WASHINGTON— Pending home sales declined for the second consecutive month in July, and for the eighth time in the last nine months, according to the National Association of Realtors reported today.
Three out of four major regions registered month-over-month decreases, though the West notched a minor gain. Year-over-year, all four regions saw double-digit percentage slides, the largest of which occurred in the West. The Northeast PHSI dipped 1.9% from last month to 79.3, down 15.4% from July 2021.
The Pending Home Sales Index, a forward-looking indicator of home sales based on contract signings, slid 1.0% to 89.8 in July. Year-over-year, pending transactions sank 19.9%. An index of 100 is equal to the level of contract activity in 2001.
“In terms of the current housing cycle, we may be at or close to the bottom in contract signings,” said NAR Chief Economist Lawrence Yun. “This month’s very modest decline reflects the recent retreat in mortgage rates. Inventories are growing for homes in the upper price ranges, but limited supply at lower price points is hindering transaction activity.”

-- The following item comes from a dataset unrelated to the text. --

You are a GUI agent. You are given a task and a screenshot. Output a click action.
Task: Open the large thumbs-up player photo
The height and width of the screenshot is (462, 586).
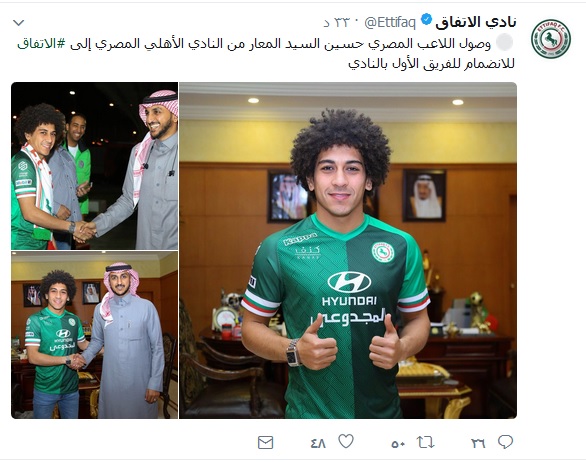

In June, housing affordability plummeted to its lowest level since 1989, according to NAR. Accounting for a 30-year fixed-rate mortgage and a 20% down payment, the monthly mortgage payment on a typical home jumped to $1,944, an increase of 54%, or $679, from one year ago.
“Home prices are still rising by double-digit percentages year-over-year, but annual price appreciation should moderate to the typical rate of 5% by the end of this year and into 2023,” Yun added. “With mortgage rates expected to stabilize near 6% alongside steady job creation, home sales should start to rise by early next year.”
Pending Home Sales Regional Breakdown
The Midwest index retracted 2.7% to 91.2 in July, a 13.4% decline from a year ago. The South PHSI decreased 1.1% to 106.6 in July, a pullback of 20.0% from the previous year. The West index increased 2.2% in July to 70.0, down 30.1% from July 2021.